On 9/27/11 7:17 AM, Fernando Gont wrote:
>  Hi, Enno,
>  Yeas ago, you couldn't rely *only* on SLAAC, since it didn't yet
>  support the RDNSS option (which is vital in most network deployments)
>  -- even with RDNSS now *specified*, it is still not widely deployed,
>  and hence you cannot rely on SLAAC alone.
>  OTOH, you cannot rely on DHCPv6 alone if you cannot get a default
>  route with it.

DHCP is not needed when there is a desire to simplify the network 
architecture.  RFC5006 introduced RDNSS in 2007, and was upgraded to 
standards track in 2010 where DNS Search Lists (DNSSL) option was also 
included.  It should also be noted a large IPv6 provider's CPE supported 
the RDNSS option for years with their 6RD deployment.  With SRV records 
and DNSSL, there is also no need for service related information to be 
published by DHCP either.  Progress in simplification is being made with 
Free.fr's deployment representing a sizable percentage of the world's 
IPv6 of Internet access traffic.
See http://en.wikipedia.org/wiki/Free_%28ISP%29

http://tools.ietf.org/html/draft-ietf-csi-send-cert-10 can also answer 
the question whether an RA is from an authorized device.
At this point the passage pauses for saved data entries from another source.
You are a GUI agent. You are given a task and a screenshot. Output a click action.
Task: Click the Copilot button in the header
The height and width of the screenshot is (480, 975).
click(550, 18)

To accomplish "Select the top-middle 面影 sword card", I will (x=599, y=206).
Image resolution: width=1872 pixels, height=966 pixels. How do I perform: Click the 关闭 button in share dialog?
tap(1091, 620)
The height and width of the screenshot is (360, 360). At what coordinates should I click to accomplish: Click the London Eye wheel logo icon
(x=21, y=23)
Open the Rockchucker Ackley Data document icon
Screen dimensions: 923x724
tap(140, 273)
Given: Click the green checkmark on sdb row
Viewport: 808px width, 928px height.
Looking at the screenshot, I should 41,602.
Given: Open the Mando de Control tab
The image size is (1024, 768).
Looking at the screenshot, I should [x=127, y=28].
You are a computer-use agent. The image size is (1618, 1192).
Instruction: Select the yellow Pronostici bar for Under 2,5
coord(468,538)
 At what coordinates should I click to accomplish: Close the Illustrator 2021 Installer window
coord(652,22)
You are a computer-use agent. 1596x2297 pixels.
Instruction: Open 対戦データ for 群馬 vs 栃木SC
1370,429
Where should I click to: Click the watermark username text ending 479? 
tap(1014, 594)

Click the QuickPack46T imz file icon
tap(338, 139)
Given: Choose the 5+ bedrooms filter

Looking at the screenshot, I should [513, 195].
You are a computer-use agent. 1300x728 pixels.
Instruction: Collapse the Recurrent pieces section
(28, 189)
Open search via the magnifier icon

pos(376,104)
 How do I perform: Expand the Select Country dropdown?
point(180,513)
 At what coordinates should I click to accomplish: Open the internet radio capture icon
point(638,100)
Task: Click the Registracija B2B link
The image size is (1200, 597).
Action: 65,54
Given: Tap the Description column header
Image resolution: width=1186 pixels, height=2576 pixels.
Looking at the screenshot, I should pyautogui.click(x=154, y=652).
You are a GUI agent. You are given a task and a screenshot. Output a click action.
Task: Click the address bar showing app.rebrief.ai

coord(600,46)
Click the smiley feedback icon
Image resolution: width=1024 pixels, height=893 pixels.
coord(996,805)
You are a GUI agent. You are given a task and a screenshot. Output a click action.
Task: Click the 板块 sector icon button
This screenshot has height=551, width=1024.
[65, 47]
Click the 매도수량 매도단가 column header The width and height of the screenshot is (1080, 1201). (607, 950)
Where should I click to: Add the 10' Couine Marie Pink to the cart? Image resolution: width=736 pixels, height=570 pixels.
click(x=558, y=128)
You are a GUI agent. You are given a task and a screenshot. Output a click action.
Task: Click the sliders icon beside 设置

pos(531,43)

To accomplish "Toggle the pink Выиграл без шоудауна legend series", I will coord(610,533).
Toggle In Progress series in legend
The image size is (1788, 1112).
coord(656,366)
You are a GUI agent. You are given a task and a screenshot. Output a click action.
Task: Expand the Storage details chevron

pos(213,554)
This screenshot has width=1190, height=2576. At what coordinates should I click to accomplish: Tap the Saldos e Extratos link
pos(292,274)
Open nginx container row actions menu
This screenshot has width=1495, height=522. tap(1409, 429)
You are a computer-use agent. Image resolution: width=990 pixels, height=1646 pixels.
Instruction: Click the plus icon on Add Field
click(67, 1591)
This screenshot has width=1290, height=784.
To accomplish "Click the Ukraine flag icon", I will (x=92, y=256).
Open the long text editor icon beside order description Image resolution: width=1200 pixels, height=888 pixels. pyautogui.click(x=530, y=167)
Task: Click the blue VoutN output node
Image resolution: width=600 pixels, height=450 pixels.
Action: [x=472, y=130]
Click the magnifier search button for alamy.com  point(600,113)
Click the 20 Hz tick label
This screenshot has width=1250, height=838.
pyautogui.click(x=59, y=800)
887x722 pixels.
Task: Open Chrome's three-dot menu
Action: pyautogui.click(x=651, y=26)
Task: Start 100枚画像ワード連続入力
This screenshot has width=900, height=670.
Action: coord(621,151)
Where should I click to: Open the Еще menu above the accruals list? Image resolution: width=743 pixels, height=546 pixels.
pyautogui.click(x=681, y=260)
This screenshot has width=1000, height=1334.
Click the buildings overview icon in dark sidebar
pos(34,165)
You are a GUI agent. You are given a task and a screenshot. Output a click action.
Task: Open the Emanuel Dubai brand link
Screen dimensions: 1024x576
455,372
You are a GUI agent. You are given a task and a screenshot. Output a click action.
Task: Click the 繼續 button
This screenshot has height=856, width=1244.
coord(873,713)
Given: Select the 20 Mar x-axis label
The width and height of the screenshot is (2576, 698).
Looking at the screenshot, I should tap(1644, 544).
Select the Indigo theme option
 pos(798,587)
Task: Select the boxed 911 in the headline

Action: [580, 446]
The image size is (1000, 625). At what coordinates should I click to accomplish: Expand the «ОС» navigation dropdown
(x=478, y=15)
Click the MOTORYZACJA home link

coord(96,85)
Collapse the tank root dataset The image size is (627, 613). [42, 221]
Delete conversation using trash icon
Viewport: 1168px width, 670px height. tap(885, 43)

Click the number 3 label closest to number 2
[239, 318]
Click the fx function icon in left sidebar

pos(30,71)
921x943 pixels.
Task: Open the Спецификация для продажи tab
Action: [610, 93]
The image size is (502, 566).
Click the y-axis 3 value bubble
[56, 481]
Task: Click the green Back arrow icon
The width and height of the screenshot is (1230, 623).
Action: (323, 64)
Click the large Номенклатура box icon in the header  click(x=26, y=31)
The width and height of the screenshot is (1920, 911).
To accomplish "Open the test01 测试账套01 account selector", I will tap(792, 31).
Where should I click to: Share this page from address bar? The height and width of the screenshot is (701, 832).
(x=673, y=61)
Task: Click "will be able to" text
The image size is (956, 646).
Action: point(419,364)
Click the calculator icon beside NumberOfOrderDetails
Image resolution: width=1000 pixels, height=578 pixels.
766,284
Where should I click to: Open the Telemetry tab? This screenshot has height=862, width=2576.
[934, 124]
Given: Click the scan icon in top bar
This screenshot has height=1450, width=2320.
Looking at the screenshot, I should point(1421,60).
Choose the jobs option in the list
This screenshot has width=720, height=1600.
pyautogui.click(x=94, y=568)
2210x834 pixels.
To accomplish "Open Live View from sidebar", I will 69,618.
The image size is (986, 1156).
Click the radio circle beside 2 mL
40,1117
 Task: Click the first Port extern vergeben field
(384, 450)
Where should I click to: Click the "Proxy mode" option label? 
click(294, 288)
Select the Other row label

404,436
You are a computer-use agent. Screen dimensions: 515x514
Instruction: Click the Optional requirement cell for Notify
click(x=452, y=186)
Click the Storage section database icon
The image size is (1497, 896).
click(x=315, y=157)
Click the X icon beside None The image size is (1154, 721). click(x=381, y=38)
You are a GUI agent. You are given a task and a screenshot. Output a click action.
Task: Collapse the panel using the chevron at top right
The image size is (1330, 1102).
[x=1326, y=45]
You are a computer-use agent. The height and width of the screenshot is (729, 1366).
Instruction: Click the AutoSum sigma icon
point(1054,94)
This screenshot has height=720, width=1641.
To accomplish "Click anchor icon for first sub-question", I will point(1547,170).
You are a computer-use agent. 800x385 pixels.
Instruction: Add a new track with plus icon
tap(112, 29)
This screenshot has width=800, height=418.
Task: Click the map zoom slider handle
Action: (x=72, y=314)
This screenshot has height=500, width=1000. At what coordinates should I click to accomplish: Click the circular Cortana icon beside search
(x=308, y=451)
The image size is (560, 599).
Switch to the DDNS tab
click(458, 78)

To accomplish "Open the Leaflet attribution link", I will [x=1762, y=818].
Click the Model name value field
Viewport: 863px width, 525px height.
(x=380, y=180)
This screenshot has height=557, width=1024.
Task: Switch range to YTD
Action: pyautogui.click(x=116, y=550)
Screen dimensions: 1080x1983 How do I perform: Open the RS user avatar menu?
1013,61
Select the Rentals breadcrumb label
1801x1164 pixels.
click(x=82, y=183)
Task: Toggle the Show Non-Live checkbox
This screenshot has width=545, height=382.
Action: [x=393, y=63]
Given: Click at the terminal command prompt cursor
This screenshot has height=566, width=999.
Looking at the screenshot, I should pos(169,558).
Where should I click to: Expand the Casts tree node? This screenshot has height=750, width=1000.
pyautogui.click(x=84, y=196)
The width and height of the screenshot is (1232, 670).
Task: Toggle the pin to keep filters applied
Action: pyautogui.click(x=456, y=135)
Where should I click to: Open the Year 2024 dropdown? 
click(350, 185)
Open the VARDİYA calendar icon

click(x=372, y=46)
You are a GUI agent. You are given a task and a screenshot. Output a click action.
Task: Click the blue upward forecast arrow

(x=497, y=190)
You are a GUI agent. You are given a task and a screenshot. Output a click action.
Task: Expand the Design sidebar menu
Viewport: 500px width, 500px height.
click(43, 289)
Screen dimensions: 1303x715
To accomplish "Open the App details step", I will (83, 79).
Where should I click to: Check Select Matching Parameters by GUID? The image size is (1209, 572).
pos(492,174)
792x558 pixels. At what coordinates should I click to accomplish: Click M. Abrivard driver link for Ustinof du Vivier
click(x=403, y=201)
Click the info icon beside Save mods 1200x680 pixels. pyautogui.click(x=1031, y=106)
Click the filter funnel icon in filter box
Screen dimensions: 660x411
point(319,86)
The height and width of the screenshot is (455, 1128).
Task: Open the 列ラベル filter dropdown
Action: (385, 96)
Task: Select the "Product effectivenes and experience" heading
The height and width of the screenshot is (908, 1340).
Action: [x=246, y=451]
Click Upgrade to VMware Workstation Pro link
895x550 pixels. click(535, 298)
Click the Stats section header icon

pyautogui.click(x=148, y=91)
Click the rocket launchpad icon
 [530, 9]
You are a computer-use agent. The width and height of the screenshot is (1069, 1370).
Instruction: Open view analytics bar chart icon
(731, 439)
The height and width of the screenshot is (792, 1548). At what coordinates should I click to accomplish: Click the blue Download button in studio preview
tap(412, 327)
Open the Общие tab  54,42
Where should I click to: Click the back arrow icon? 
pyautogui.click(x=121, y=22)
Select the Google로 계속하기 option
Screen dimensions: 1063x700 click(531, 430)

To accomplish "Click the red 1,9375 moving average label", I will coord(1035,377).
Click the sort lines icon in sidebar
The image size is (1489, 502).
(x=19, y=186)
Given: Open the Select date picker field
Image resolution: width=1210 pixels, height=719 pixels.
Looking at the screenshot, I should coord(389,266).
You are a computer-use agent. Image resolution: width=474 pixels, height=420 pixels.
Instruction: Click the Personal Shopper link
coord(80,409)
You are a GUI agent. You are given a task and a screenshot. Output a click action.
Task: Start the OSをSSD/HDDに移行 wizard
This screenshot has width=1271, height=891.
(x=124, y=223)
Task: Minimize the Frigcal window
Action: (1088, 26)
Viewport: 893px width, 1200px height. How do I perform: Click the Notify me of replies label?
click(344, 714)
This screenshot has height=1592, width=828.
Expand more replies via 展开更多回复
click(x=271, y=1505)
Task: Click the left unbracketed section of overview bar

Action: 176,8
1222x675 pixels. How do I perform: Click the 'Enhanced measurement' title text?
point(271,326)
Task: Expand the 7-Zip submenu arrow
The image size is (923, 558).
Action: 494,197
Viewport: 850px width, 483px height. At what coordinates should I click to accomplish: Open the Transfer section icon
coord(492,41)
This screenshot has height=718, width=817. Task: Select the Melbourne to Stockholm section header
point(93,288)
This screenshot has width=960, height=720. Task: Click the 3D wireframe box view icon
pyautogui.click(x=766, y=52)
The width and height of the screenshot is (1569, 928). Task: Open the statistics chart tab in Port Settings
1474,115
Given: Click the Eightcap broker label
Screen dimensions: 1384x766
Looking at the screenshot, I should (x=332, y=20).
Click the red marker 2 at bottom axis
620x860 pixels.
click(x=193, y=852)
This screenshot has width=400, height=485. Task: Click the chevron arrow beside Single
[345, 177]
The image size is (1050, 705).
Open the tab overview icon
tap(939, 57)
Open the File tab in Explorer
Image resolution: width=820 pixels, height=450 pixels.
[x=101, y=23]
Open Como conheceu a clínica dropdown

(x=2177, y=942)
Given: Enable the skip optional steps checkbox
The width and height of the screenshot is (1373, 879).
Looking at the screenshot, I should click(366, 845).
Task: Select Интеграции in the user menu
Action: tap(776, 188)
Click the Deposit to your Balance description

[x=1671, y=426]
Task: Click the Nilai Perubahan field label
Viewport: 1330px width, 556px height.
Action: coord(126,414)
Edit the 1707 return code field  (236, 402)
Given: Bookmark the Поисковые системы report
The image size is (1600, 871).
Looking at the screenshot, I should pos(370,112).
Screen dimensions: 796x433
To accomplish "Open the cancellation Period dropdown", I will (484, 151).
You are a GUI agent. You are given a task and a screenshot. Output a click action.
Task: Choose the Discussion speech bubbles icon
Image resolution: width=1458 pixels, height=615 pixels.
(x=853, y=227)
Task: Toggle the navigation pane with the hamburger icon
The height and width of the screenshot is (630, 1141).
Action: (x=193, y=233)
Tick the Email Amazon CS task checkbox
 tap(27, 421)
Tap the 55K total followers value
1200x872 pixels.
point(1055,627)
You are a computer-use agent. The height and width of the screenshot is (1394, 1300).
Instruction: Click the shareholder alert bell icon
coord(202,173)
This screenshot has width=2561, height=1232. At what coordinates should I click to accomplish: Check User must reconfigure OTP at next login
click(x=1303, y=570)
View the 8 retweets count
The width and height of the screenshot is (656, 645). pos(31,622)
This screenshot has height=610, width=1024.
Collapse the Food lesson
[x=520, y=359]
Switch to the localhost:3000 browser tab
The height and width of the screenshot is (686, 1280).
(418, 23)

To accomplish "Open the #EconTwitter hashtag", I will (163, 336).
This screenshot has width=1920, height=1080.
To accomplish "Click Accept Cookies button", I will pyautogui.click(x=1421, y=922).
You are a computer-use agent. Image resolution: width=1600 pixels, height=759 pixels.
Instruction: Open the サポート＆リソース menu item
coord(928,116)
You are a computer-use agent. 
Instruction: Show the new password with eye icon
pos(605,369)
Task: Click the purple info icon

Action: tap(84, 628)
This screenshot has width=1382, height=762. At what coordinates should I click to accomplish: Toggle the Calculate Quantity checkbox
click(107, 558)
Real LAN based security remains possible with SeND, and eventually DANE 
although this represents a dramatic change.  This feature may be 
obtained from router and switch providers.  Hopefully, OS venders will 
soon build upon this currently "expensive" option, but what is the true 
cost of insecurity?

Compromising a LAN need not be immediate.  IPv4 insecurity often 
represents a race won by compromised systems that can afford to wait.  
Once two systems become compromised, even switches become prone.  When 
their TCAM becomes full, fail-over will likely flood packets to all 
ports when a match is not found.  Hardware based security is not enough.